The commission’s attorney, state Sen. Bryan Taylor, who was hired this spring to advise the county on the issue of taxing the tribe’s property, says yes. But tribal officials said Tuesday the ruling — which allows a lawsuit that seeks to shut down a Michigan tribe’s casino to go forward — said the ruling is too narrow to have any impact.

“The case stems from a Michigan man’s lawsuit against the U.S. Interior Secretary for taking land into trust for an Indian casino,” Taylor said Monday. “The court rejected the Interior Secretary’s arguments that the land was protected once the federal government accepted title to it.

“This ruling — the second U.S. Supreme Court case the Interior Secretary has lost on this issue — proves that the Interior Secretary’s letter to the Escambia County Commission isn’t worth the paper it’s written on,” he said.

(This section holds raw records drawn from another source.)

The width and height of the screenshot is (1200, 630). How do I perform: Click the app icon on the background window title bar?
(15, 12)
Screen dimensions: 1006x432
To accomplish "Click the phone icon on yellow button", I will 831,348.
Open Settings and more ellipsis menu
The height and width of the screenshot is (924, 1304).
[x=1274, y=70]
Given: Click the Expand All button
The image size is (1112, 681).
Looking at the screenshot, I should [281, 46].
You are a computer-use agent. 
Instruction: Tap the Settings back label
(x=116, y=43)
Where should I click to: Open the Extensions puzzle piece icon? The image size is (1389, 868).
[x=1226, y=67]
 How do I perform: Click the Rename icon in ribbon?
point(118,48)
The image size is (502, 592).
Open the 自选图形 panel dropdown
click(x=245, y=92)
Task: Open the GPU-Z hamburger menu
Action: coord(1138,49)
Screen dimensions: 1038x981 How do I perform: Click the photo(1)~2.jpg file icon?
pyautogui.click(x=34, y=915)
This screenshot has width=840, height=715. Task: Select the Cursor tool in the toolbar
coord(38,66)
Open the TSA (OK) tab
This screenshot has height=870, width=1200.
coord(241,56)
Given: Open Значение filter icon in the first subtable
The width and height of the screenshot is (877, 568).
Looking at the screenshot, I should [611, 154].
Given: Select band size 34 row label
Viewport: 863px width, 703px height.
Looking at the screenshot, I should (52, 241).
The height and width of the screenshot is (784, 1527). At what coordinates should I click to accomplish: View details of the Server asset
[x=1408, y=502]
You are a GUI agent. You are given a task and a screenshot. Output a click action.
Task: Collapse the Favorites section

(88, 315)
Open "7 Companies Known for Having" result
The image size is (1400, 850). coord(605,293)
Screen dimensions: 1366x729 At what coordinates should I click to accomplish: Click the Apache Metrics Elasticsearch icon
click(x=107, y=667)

But PCI tribal chairman and governmental relations adviser Robert McGhee said the Supreme Court decision has little to do with PCI or with the tribe’s dispute with the county. McGhee said he is confident the ruling does not impact the Tribe and is confident in the security of the status of the tribe’s land held in federal trust.

“(Bryan Taylor) has nothing to gain out of this,” he said. “So why is he taking various Supreme Court decisions and saying this makes it sound like the Supreme Court has decided something for Poarch Creek Indians? It’s just not true.”

Monday’s Supreme Court ruling is linked to an earlier ruling in a Rhode Island case, in which justices ruled that the interior secretary did not have the authority to take land into trust for a tribe recognized after 1934.

Both sides in the local dispute disagree about whether the so-called Carcieri case affects the Atmore-based tribe, but if a court were to rule that PCI’s land is not federally protected, it could not only be subject to taxation but to state gaming laws — which could effectively close Wind Creek Casino.

Taylor said Monday’s ruling also dashes the “Quiet Title defense” the tribe has used.

“The band has claimed, however, the ruling doesn’t apply on lands that are already held in federal trust and that such tax-advantaged lands are protected from a legal challenge by the federal Quiet Title Act,” he said. “The Supreme Court took that argument away from the Band today, ruling that the Quiet Title Act only protects Indian lands from competing claims of ownership.”

But even as the legal battles continue at the state and federal levels, McGhee said, in Escambia County, the tribe is ready to meet with the commission.

“Of course we’re happy to meet with them,” McGhee said. “I just hope that they don’t come in and say, ‘OK we want this and this,’ and if we don’t abide by their demands then they go back and say, ‘We tried to have a meeting with them and we threw out this figure just to throw it out.’ That’s not a meeting.”